### Parts of the exercise:
1. Answer these questions using the text on pepper chemistry:
(a) What share of the dry berries do the volatile oils in black pepper make up?
(b) How is pepper oil traditionally prepared?
(c) What is the major substrate for o-diphenol oxidase?
2. In the text on pepper chemistry, the study of black pepper berries from India and Malaysia names several compounds as the most important aroma compounds in black pepper. List every one of them.
3. Carry the text on pepper chemistry forward from its last sentence.

Both black and white pepper are widely consumed. Black pepper is harvested before it is fully ripe the flesh is removed and the seed is dried. White pepper, which has a milder flavor, is from the seed or ripe fruit. The major aromatic compound in black pepper is (−)-rotundone. The main differences between black and white pepper is the concentrations in the product. The losses of aroma compounds account for the instability of pepper after it is ground. Therefore, fresh ground pepper provides better flavor in most food applications.
Blackening of fresh pepper is an oxidation of (3,4-dihydroxy phenyl) ethanol glycoside by an o-diphenol oxidase (PPO) which is present in the fruit. Bandyopadhyay et al. (1990) reported during the conversion of green pepper to black pepper 75% of the total pheolic content is lost. Included is a complete loss of o-diphenol oxidase oxidizable phenolic compounds. The major substrate for o-diphenol oxidase is 3,4-dihydroxy-6-(N-ethylamino) benzamide. Early work established the presence of α-pinene, β-pinene, 1-β-phellandrene, dllimonene, piperonal, and dihydrocarveol.
The volatile oils in black pepper constitute 2–5% of the dry berries. Pepper oil is traditionally prepared by steam distillation of the black peppercorns. Liquid carbon dioxide is now emerging as a useful technology to prepare essential oils including pepper oil. Liquid carbon dioxide was described by Ferreira et al. (1999). In studies on black pepper berries from India and Malaysia, the presence of optically active monoterpenes, indicated (±)-linalool, (+)-α-phellandrene, (−)-limonene, myrcene, (−)-α-pinene, 3-methylbutanal and methylpropanal were the most important aroma compounds in black pepper. Additionally, 2-isopropyl-3-methoxypyrazine and 2,3-diethyl-5-methylpyrazine identified as causing a moldy or musty off aroma in a black pepper sample from Malaysia (Jagella and Grosch 1999a).
Piperine is the most abundant constituent of pepper oleoresin (Borges and Pino 1993). The pungency of black pepper (P. nigrum L.) was attributed to the presence of piperine, the structure is shown in Fig. 12.4. After removal of piperine form the pepper resin the oleoresin was named chavicine (Govindarajan 1977). Chavicine was thought to possess greater bite the tongue than crystalline piperine, however it was later shown that piperine in solution was very pungent. Later research demonstrated that piperine was the major pungent principle and chavicine is a mixture of piperine and several minor alkaloids. Five additional pungent alkaloids have been identified in pepper extracts. They are piperettine, piperylin, piperolein, A and B and piperanine (Zachariah et al. 2008).
Structures of some of the major components in black pepper oil are found in Figs. 12.3 and 12.4.

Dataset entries
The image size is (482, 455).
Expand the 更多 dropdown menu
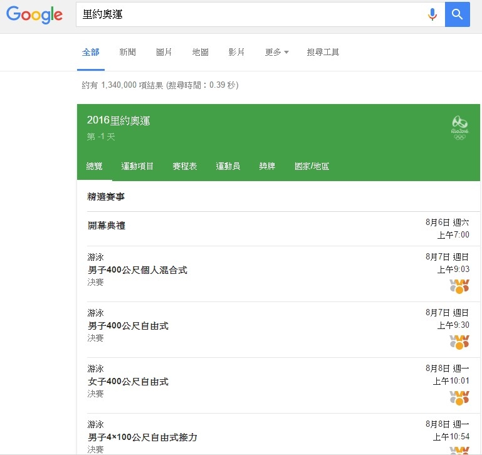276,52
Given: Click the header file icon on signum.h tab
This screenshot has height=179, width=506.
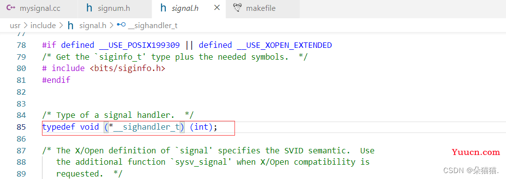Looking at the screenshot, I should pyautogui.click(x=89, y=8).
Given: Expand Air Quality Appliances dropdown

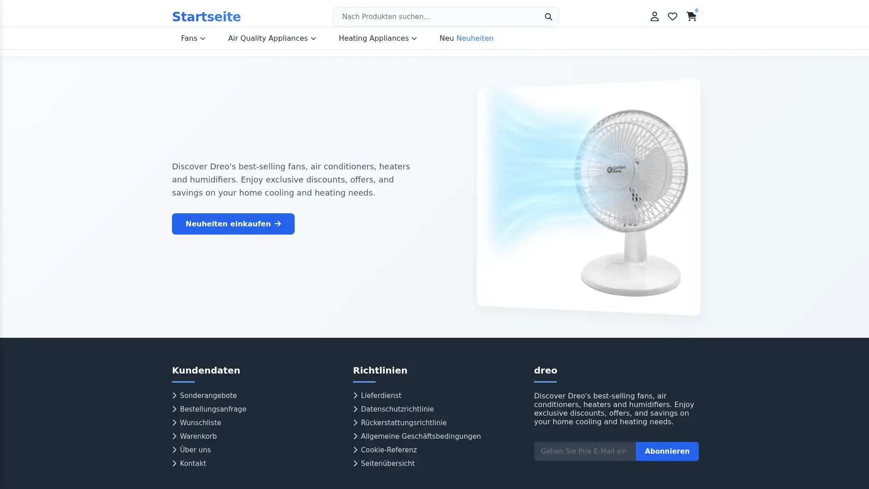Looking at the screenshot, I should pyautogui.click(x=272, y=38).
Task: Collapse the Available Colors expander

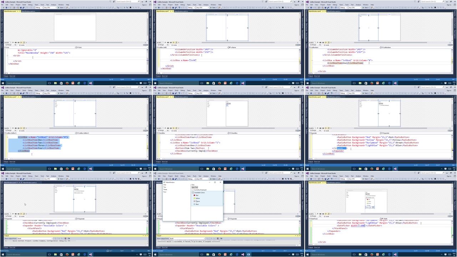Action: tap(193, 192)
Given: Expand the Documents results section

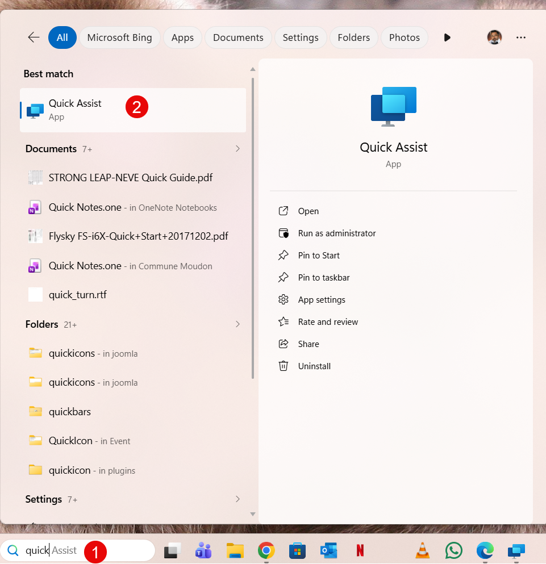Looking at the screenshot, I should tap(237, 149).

...

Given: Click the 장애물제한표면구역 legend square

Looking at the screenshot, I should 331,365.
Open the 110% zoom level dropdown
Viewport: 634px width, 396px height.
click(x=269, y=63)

### Answers below:
1.
(a) 2–5%
(b) By steam distillation of the black peppercorns
(c) 3,4-dihydroxy-6-(N-ethylamino) benzamide

2. (±)-linalool, (+)-α-phellandrene, (−)-limonene, myrcene, (−)-α-pinene, 3-methylbutanal, methylpropanal

3.
Major aroma compounds in black pepper
Piperine and chavicine are the primary pungent compounds in black and white pepper
The primary and most important in pepper oleoresin is piperine. Black pepper oil contributes the aroma, oleoresin constitutes the components that complete the overall taste with the alkaloidpiperine imparts pungency. β-Carophyllene, is the most abundant sesquiterpene hydrocarbon present in pepper oil. Other sesquiterpene hydrocarbons are β-bisabolene, α- and β-cadinenes, calamenene, α-copaene, α and β-cubebenes, ar-curcumene, β- and δ-elemenes, β-farnesene, α-guaiene, α- and γ-humulenes, isocaryophyllene, γ-muurolene, α-santalene, α- and β-selinenes, ledene, sesquisabinene and zingiberene (Zachariah and Parthasarathy 2008).
Beyond contribution to flavor, piperine is also the major ingredient related to black pepper’s potential health benefits. Piperine in black pepper may be responsible for antioxidant, antimicrobial, anti-inflammatory, gastro-protective, antidepressant and anti-cancer activities of the spice (Li 2006; Butt et al. 2013). Most of these, however, are results from in vitro and animal studies; thus, further clinical research is warranted to explore the efficacy and safety on the health promoting use of black pepper.
Vanilla
Like Cocoa, vanilla originated in Central America, where the Aztecs used it to flavor cocoa well before the discovery of the New World. The vanilla plant is a member of the orchidaceae family. The cultivated species of vanilla include Vanilla fragans, Vanilla pompona and Vanilla tahitensis. The vanilla bush is a tropical plant that requires a warm and humid climate. The temperature must be as even as possible. The major vanilla-producing countries are Madagascar, Indonesia, China, and Turkey. Madagascar which cultivates 64,000 ha, is the largest producer and some argue has the highest quality vanilla (Table 12.6). Vanilla is especially popular in ice creams, beverages, desserts, dairy products, chocolate, confectionery products and pastry.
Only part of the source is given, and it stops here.